DIRECTIONS FOR THIS TASK >>
Summarize the collator patent excerpt below in two sentences.

DOCUMENT EXTRACT >>
:::
This invention relates to a collator by which articles, individually conveyed to the collator, are assembled in layers and deposited into a receptacle.

In commerce there are many instances when it is desired to pack articles in a more or less organized fashion into cartons. In packing them, it is necessary to count them so that each carton has the same number and to organize them into layers so that they can be efficiently and economically packed in cartons more or less precisely sized for the number of articles to be packed.

These counting, collating and packing operations are normally performed manually simply because of the fact that there has not been commercially available equipment which can satisfactorily perform all of the operations and still have the degree of versatility to accommodate varying numbers of articles as well as various sizes and shapes. A few patents have disclosed collators, but it appears that none has achieved any commerical recognition.

An objective of the present invention has been to provide a collator adapted to receive articles one at a time from a conveyor and to organize the articles into a group of several layers of the articles of the desired number and to deposit the articles into a receptacle such as a carton or a product bucket.

Another objective of the invention has been to provide a collator which can count, collate and pack articles rapidly.

Another objective of the invention has been to provide a collator which is versatile in that it can accommodate varying numbers of articles, varying layers of articles, as well as various sizes and shapes of articles.

To achieve these objectives, the invention provides a collator having a swinging conveyor which receives articles one at a time. Means are provided to count the articles passing along the conveyor and to swing the discharge end of the conveyor to the next succeeding discharge point as each article is discharged. Underlying the discharge end of the conveyor are upper and lower receivers each having trap doors. The upper receiver has a plurality of compartments into which the conveyor discharges articles one at a time. When a first group of a preselected number of articles is received by the upper receiver, that group is dropped into the lower receiver. That operation is continued until the desired total number is accumulated, whereupon the lower trap door is opened to drop all articles into a receptacle such as a product bucket or a conventional cartoner or a tray-type carton.
:::
INFORMATION SHOWN >>
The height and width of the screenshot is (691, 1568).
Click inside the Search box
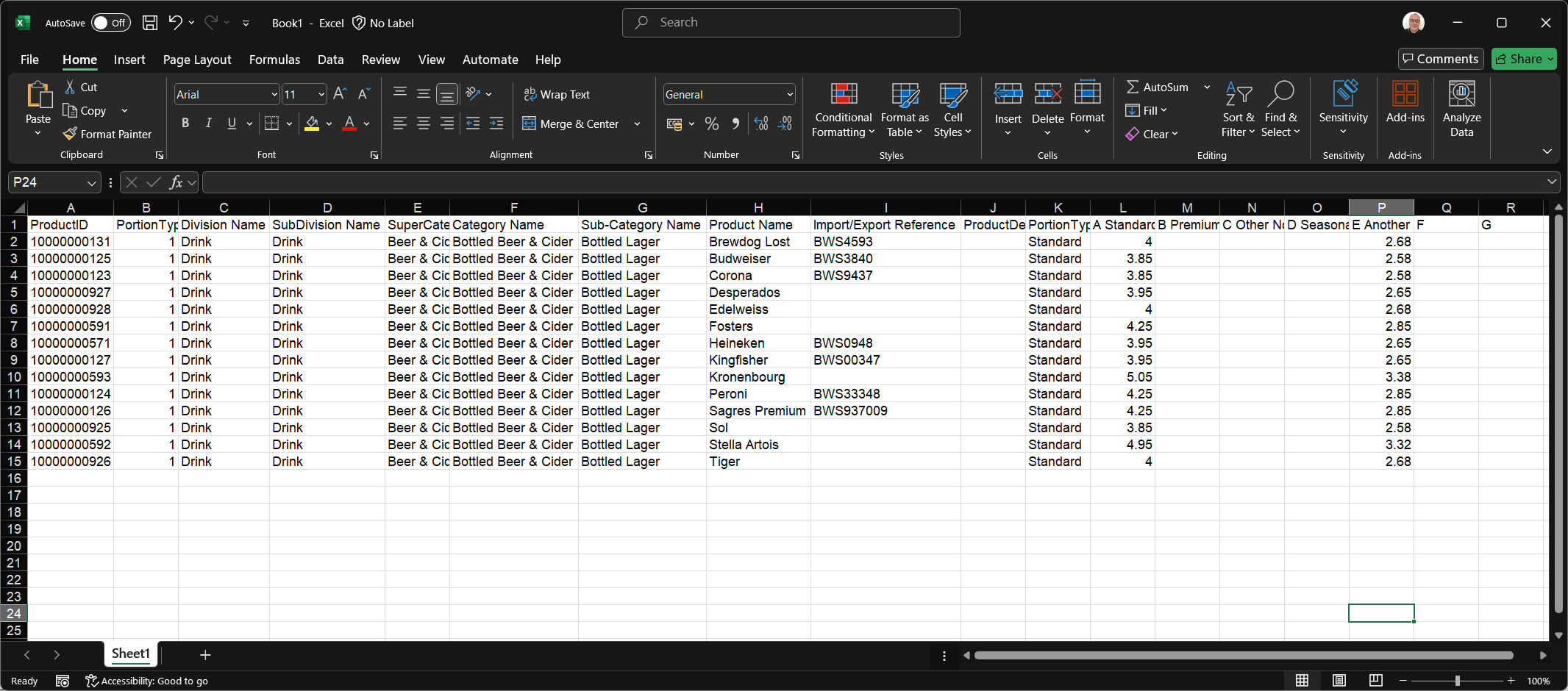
:::
SOLUTION TO THIS PROBLEM >>
The invention is a collator that takes articles one at a time from a conveyor, counts them, organizes them into layers, and deposits them into a receptacle such as a carton or product bucket, work that has normally been done by hand. It uses a swinging conveyor that discharges each article into a compartment of an upper receiver, which drops each preselected group into a lower receiver until the desired total is reached and the lower trap door releases all the articles into the receptacle.